### Rows
** Begin **

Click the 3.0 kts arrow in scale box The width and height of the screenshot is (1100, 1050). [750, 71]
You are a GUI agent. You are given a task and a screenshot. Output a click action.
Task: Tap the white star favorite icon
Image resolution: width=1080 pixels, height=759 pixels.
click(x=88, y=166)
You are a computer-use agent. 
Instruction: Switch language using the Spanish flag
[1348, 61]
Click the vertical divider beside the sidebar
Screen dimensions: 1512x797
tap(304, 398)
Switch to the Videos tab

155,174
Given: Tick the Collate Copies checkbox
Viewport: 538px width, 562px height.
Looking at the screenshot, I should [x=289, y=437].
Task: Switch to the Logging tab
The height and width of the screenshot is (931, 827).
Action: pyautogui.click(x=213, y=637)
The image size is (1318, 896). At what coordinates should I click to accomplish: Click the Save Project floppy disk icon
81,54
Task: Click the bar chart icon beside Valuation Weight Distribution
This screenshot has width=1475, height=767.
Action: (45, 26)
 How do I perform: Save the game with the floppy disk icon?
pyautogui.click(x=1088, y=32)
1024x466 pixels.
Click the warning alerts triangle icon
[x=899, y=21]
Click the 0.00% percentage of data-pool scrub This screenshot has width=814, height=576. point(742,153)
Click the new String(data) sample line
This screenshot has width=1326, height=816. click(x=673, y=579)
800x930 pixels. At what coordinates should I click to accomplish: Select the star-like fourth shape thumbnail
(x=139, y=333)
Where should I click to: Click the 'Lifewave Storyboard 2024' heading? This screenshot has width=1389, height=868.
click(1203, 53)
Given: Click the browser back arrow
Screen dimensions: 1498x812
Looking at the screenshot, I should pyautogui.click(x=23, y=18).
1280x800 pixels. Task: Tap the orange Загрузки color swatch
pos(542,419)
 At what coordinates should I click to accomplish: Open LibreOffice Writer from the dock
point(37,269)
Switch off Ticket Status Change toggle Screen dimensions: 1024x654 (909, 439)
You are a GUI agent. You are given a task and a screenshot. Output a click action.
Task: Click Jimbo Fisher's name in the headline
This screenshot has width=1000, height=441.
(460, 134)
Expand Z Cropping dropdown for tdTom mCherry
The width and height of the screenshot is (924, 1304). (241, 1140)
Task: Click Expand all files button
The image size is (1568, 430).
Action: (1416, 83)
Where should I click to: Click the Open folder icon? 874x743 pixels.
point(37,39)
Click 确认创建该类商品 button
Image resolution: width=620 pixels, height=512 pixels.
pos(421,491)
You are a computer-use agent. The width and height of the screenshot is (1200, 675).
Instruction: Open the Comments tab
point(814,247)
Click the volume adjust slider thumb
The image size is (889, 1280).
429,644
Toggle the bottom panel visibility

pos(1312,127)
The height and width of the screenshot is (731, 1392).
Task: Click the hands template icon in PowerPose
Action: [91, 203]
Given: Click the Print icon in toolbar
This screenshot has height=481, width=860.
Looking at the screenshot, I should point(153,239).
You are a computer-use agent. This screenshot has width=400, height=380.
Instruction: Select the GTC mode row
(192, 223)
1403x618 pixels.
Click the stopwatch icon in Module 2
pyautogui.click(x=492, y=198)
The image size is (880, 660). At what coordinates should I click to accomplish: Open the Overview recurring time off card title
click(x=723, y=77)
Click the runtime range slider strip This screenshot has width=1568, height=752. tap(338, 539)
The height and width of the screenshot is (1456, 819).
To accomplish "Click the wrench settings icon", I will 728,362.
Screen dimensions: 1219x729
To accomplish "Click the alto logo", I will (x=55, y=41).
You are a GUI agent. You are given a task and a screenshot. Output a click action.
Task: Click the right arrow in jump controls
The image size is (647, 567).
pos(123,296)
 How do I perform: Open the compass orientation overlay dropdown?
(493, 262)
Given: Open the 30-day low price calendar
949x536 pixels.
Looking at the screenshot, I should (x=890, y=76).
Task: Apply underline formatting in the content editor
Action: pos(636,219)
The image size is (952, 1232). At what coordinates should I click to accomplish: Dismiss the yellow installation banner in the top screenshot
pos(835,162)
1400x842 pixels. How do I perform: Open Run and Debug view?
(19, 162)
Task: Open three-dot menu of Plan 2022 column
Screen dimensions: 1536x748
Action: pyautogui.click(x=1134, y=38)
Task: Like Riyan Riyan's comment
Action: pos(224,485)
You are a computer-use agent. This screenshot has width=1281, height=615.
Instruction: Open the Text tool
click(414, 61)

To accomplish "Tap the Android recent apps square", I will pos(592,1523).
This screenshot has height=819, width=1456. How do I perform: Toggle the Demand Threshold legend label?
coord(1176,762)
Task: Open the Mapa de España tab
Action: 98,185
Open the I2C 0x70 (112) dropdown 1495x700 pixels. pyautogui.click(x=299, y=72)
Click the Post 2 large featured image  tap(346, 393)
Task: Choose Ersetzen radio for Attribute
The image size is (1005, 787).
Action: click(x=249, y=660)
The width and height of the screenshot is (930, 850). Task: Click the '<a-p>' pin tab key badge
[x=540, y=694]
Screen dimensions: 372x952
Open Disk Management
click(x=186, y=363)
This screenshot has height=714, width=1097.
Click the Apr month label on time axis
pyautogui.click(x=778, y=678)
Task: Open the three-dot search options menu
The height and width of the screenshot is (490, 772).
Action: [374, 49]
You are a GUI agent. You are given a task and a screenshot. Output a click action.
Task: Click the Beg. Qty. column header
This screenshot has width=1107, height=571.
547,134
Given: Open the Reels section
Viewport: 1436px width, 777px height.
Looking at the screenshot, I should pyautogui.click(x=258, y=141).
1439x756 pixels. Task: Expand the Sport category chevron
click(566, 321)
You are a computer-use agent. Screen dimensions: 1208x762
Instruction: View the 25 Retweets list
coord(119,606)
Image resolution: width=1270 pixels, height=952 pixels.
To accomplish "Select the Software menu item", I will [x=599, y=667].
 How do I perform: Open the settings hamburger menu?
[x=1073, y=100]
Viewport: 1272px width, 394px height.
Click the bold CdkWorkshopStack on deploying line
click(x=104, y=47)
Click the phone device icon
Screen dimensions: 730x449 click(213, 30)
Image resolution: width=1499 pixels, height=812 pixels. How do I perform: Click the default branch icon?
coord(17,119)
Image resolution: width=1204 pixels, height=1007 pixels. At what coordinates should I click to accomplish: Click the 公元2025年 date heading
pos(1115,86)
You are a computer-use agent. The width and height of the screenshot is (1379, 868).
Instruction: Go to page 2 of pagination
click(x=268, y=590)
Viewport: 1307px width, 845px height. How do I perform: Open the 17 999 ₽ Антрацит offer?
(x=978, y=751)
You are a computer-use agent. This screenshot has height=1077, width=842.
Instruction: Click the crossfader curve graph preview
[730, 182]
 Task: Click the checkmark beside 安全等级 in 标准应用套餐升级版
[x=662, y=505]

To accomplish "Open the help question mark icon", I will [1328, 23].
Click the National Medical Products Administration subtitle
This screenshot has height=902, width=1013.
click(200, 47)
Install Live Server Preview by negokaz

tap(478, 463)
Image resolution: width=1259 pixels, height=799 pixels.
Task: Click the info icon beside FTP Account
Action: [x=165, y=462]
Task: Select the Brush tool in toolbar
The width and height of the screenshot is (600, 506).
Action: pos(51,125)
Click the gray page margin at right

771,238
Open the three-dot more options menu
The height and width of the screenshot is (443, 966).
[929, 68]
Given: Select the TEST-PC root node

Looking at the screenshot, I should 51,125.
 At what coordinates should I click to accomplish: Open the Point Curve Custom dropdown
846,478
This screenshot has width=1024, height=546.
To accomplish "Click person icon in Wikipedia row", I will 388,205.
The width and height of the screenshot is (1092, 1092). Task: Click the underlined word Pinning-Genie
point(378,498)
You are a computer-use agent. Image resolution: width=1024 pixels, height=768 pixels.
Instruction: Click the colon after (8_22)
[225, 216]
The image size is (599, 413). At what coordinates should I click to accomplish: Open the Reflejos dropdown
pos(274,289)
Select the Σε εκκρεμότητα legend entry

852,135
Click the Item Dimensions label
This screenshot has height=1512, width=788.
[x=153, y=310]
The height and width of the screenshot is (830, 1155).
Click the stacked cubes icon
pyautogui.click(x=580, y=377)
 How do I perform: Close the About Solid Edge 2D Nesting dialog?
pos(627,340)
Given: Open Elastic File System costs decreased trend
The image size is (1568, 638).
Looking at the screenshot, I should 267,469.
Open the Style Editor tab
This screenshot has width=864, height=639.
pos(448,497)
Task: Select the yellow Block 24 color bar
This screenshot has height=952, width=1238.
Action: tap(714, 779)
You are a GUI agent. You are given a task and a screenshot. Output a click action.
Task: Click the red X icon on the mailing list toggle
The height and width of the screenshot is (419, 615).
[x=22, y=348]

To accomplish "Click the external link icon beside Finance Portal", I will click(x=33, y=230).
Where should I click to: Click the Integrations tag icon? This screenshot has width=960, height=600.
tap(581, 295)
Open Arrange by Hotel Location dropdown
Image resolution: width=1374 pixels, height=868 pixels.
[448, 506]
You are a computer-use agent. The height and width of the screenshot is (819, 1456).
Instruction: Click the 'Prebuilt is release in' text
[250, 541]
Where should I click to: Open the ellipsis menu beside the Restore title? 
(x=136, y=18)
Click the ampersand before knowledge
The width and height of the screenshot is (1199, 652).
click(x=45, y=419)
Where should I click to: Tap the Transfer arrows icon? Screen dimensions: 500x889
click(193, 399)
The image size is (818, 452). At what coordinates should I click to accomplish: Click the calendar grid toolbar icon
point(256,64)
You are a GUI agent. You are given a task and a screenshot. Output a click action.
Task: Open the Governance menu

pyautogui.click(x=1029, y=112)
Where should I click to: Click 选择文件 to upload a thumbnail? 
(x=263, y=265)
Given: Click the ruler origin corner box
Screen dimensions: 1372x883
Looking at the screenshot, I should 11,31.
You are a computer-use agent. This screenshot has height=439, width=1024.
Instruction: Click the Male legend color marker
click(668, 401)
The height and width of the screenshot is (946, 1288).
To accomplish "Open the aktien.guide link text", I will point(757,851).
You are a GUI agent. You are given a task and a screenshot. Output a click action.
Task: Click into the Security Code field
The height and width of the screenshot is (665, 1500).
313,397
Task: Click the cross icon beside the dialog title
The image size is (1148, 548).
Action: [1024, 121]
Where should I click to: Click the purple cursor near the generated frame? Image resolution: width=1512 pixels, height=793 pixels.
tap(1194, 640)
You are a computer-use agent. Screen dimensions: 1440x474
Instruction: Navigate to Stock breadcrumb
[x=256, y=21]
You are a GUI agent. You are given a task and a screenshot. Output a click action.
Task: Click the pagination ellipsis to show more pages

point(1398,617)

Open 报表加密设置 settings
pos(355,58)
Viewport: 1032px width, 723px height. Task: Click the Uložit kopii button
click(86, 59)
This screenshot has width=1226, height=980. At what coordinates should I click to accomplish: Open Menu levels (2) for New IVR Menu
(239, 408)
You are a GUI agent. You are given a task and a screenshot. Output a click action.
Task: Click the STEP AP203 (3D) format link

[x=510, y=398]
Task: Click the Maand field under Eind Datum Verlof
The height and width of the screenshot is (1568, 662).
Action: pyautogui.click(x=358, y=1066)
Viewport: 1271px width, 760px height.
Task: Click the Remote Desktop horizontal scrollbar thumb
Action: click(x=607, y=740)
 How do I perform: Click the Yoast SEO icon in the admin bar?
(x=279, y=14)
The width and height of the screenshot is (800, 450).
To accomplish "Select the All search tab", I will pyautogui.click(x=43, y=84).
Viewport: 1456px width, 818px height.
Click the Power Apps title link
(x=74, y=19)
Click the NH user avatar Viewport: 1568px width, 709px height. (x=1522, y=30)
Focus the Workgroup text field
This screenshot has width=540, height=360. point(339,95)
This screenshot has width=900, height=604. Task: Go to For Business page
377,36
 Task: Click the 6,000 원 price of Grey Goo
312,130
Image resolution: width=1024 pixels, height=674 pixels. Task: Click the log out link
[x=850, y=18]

** End **

### Exercise task
Please echo the lines of the records above verbatim, starting at the line containing "Image resolution: width=1499" and ending at the line containing "(x=978, y=751)", both included.

### Task result
Image resolution: width=1499 pixels, height=812 pixels. How do I perform: Click the default branch icon?
coord(17,119)
Image resolution: width=1204 pixels, height=1007 pixels. At what coordinates should I click to accomplish: Click the 公元2025年 date heading
pos(1115,86)
You are a computer-use agent. The width and height of the screenshot is (1379, 868).
Instruction: Go to page 2 of pagination
click(x=268, y=590)
Viewport: 1307px width, 845px height. How do I perform: Open the 17 999 ₽ Антрацит offer?
(x=978, y=751)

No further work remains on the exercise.